▶ **Raw data**

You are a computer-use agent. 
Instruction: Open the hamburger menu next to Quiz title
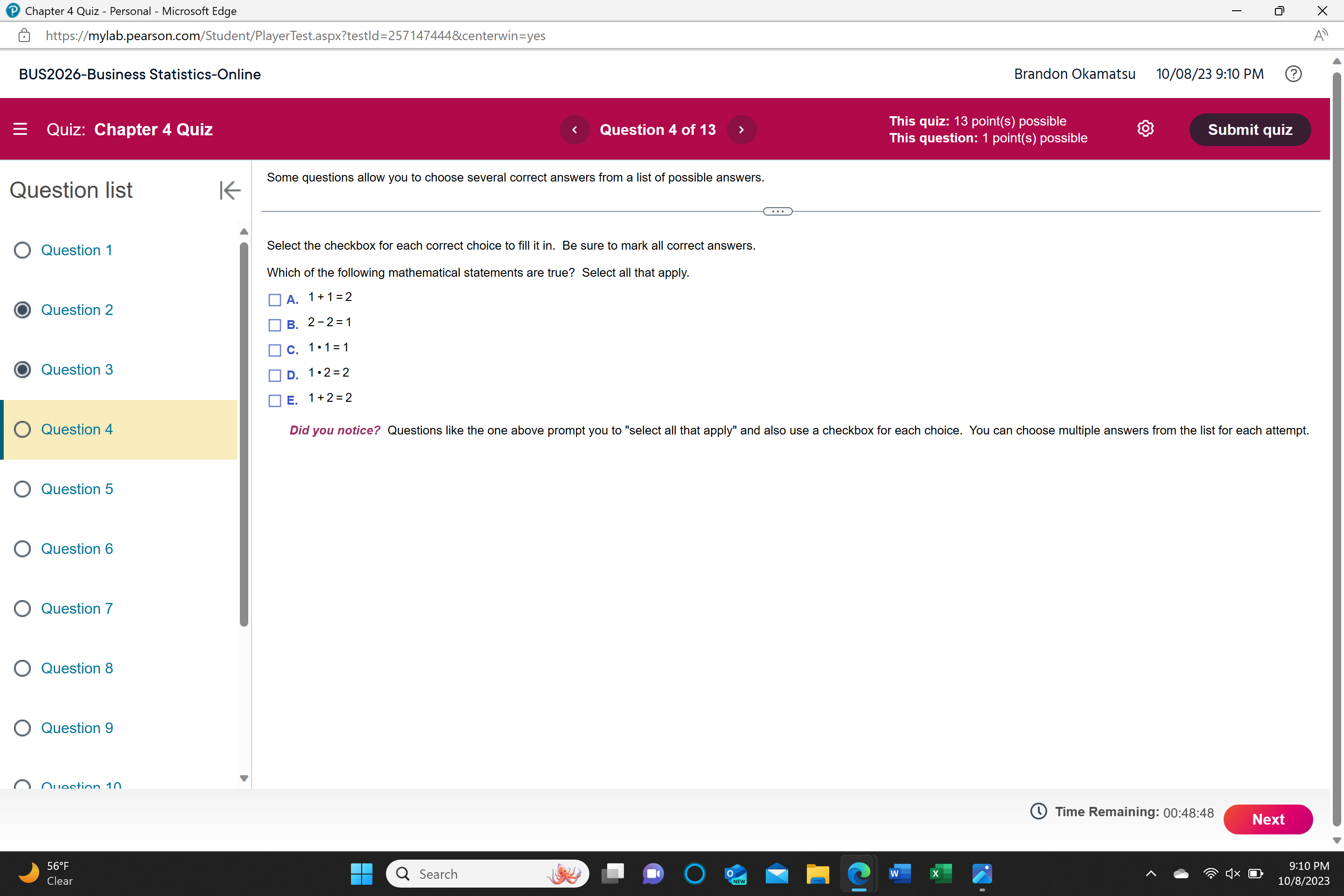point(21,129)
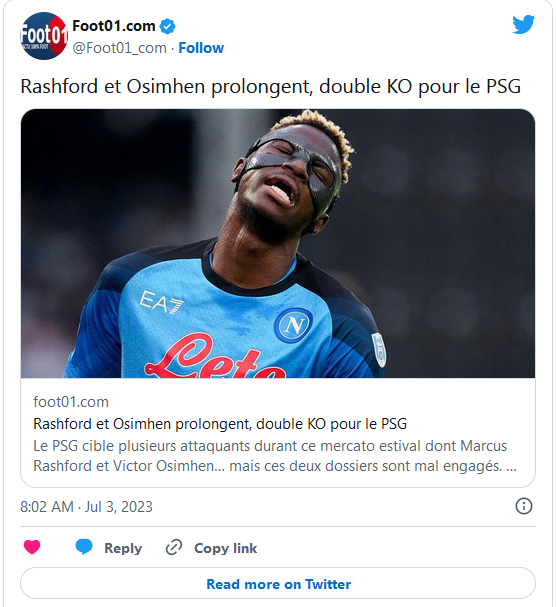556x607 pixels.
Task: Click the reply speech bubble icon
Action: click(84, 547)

--

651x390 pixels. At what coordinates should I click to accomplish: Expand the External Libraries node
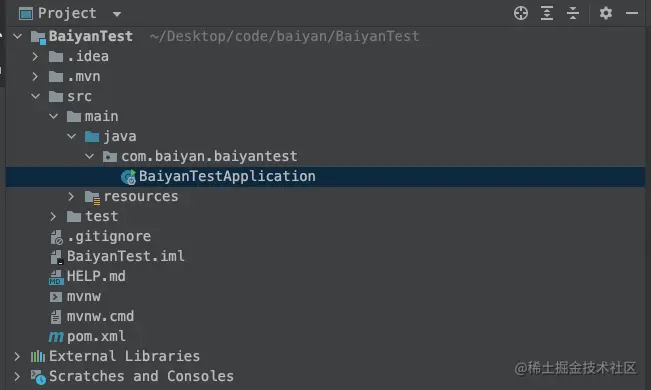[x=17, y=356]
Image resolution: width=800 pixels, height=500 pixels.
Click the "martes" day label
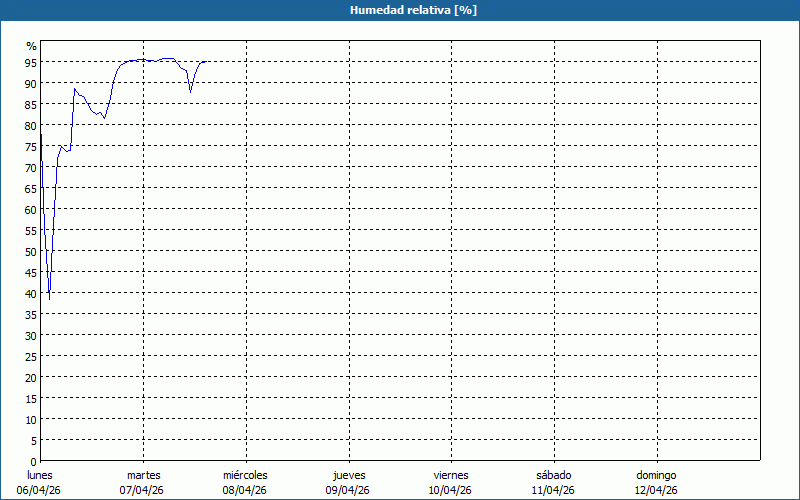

▶ **What you are asked to do**
Could you copy out the part of the listing that opens with the line containing "You are a computer-use agent." and closes with the line containing "Action: click(84, 547)", both of those lines included and the pictures left out?

▶ **Exercise answer**
You are a computer-use agent. 
Instruction: Open the hamburger menu next to Quiz title
point(21,129)
556x607 pixels.
Task: Click the reply speech bubble icon
Action: click(84, 547)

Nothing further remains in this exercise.